Your objective – Transcribe all of the data exactly, leaving nothing out.

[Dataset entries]
=-=-=

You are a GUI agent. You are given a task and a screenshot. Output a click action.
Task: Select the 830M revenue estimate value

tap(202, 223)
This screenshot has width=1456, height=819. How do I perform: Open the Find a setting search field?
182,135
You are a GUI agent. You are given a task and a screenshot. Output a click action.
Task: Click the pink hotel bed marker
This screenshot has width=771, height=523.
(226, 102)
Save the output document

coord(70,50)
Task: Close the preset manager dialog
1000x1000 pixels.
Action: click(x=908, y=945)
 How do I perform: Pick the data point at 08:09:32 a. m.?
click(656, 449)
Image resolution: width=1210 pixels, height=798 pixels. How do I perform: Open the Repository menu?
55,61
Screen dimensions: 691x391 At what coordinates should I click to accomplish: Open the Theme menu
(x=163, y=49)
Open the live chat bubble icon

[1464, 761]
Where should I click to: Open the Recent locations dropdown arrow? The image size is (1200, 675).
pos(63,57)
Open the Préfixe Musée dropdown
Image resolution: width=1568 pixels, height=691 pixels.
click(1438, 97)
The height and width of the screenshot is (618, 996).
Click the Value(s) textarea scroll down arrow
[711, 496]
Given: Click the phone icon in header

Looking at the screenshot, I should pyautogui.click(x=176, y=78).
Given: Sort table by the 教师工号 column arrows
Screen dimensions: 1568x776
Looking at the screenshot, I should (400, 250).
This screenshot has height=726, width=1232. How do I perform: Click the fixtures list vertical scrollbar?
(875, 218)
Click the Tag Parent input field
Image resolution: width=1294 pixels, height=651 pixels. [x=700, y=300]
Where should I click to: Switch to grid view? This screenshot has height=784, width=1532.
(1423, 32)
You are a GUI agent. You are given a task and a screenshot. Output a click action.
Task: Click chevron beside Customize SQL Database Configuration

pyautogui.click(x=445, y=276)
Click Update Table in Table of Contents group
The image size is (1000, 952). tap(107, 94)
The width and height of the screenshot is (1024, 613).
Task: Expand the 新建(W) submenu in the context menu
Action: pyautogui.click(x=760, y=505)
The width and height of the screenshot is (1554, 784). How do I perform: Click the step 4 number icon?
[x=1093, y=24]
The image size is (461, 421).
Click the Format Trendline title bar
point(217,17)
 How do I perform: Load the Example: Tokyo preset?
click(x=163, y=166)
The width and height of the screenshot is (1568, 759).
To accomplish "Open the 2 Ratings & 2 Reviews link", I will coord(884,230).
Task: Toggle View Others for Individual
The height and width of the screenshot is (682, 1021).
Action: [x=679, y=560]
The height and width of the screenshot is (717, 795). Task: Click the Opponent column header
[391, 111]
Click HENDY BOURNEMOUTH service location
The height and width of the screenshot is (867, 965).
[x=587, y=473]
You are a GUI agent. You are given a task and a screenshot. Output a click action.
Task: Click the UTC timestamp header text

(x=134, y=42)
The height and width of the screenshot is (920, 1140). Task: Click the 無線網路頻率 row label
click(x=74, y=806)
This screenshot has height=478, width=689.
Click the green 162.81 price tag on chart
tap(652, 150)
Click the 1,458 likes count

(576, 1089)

=-=-=

Answer below –
You are a GUI agent. You are given a task and a screenshot. Output a click action.
Task: Select the 830M revenue estimate value

tap(202, 223)
This screenshot has width=1456, height=819. How do I perform: Open the Find a setting search field?
182,135
You are a GUI agent. You are given a task and a screenshot. Output a click action.
Task: Click the pink hotel bed marker
This screenshot has width=771, height=523.
(226, 102)
Save the output document

coord(70,50)
Task: Close the preset manager dialog
1000x1000 pixels.
Action: click(x=908, y=945)
 How do I perform: Pick the data point at 08:09:32 a. m.?
click(656, 449)
Image resolution: width=1210 pixels, height=798 pixels. How do I perform: Open the Repository menu?
55,61
Screen dimensions: 691x391 At what coordinates should I click to accomplish: Open the Theme menu
(x=163, y=49)
Open the live chat bubble icon

[1464, 761]
Where should I click to: Open the Recent locations dropdown arrow? The image size is (1200, 675).
pos(63,57)
Open the Préfixe Musée dropdown
Image resolution: width=1568 pixels, height=691 pixels.
click(1438, 97)
The height and width of the screenshot is (618, 996).
Click the Value(s) textarea scroll down arrow
[711, 496]
Given: Click the phone icon in header

Looking at the screenshot, I should pyautogui.click(x=176, y=78).
Given: Sort table by the 教师工号 column arrows
Screen dimensions: 1568x776
Looking at the screenshot, I should (400, 250).
This screenshot has height=726, width=1232. How do I perform: Click the fixtures list vertical scrollbar?
(875, 218)
Click the Tag Parent input field
Image resolution: width=1294 pixels, height=651 pixels. [x=700, y=300]
Where should I click to: Switch to grid view? This screenshot has height=784, width=1532.
(1423, 32)
You are a GUI agent. You are given a task and a screenshot. Output a click action.
Task: Click chevron beside Customize SQL Database Configuration

pyautogui.click(x=445, y=276)
Click Update Table in Table of Contents group
The image size is (1000, 952). tap(107, 94)
The width and height of the screenshot is (1024, 613).
Task: Expand the 新建(W) submenu in the context menu
Action: pyautogui.click(x=760, y=505)
The width and height of the screenshot is (1554, 784). How do I perform: Click the step 4 number icon?
[x=1093, y=24]
The image size is (461, 421).
Click the Format Trendline title bar
point(217,17)
 How do I perform: Load the Example: Tokyo preset?
click(x=163, y=166)
The width and height of the screenshot is (1568, 759).
To accomplish "Open the 2 Ratings & 2 Reviews link", I will coord(884,230).
Task: Toggle View Others for Individual
The height and width of the screenshot is (682, 1021).
Action: [x=679, y=560]
The height and width of the screenshot is (717, 795). Task: Click the Opponent column header
[391, 111]
Click HENDY BOURNEMOUTH service location
The height and width of the screenshot is (867, 965).
[x=587, y=473]
You are a GUI agent. You are given a task and a screenshot. Output a click action.
Task: Click the UTC timestamp header text

(x=134, y=42)
The height and width of the screenshot is (920, 1140). Task: Click the 無線網路頻率 row label
click(x=74, y=806)
This screenshot has height=478, width=689.
Click the green 162.81 price tag on chart
tap(652, 150)
Click the 1,458 likes count

(576, 1089)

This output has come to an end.